Partial mastectomy with axillary lymph node dissection(ALND) level 1, 2 was done on May 24, 2018. Patient was supine with arm extension positioned during surgery and skin incision type was radial linear incision. On the 12th postoperative day, the patient complained of numbness in the medial area of left forearm with overall edema of the left arm. Peripheral nerve injury in the left arm was suspected, and left MACN lesion was detected on nerve conduction study, which showed right MACN of forearm with onset latency of 2.05ms, amplitude of 12.3mV, and left MACN of forearm with onset latency of 1.75ms, amplitude of 4.3mV(Table 1, Fig 1-A). The amplitude of left MACN nerve was 34.9% of the amplitude of right MACN. The patient was done with rehabilitative treatment for lymphedema and nerve injury and discharged on 23 May, 2018.

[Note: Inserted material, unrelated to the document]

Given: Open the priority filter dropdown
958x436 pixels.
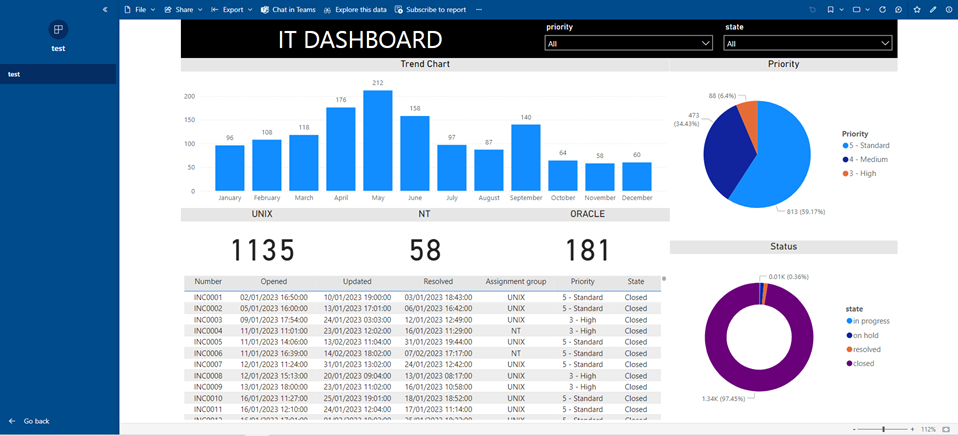Looking at the screenshot, I should pyautogui.click(x=628, y=43).
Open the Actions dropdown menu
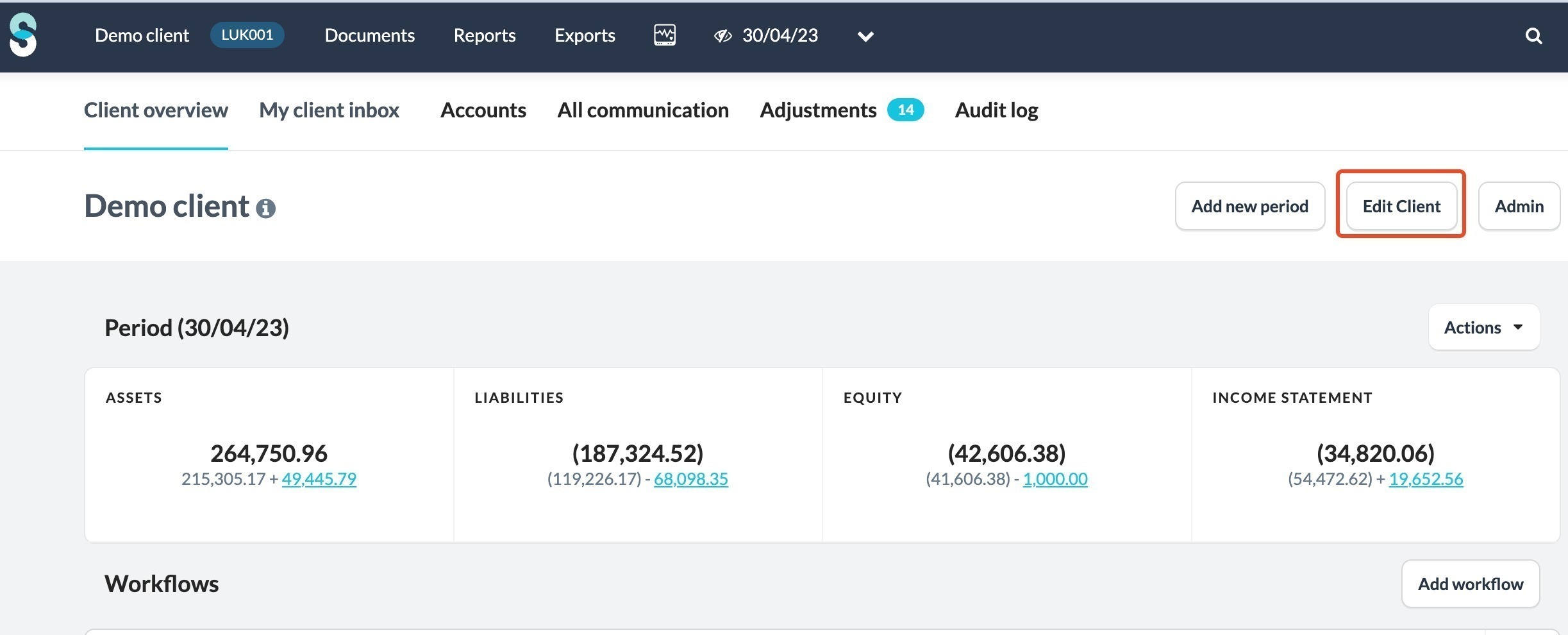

She had finished chemotherapy for about 5 months after discharge, and she was feeling pain in her left forearm even more aggravated compared with the time of admission (VAS 7). Follow up electrophysiologic study was performed approximately 9 months after the previous one, and left MACN lesion was still detected and there was no interval change. The result of nerve conduction study was onset latency of 1.60ms, amplitude of 15.9mV with right MACN of forearm, and onset latency of 2.20ms, amplitude of 5.2mV with left MACN of forearm, which showed still 32.7% of right MACN amplitude(Table 1, Fig 1-B). After taking medication and rehabilitation for about 2 months, she felt mild improvement of the pain(VAS 7→5).

Conclusion
Nerve injuries as following complication of breast surgery with ALND are common in ICBN and MBCN, but MACN damage can also occur considering its anatomic course. The MACN of forearm runs in parallel with the ICBN and MBCN in the lateral area and passes through the axillary area.
There are studies that mentioned about ICBN dividing proximally to give a contribution to the MACN and about great variation of MACN. If patients who underwent breast cancer surgery with axillary dissection uncommonly complain of sensory symptoms in the forearm, we need to consider injury of MACN and carry out a check on it.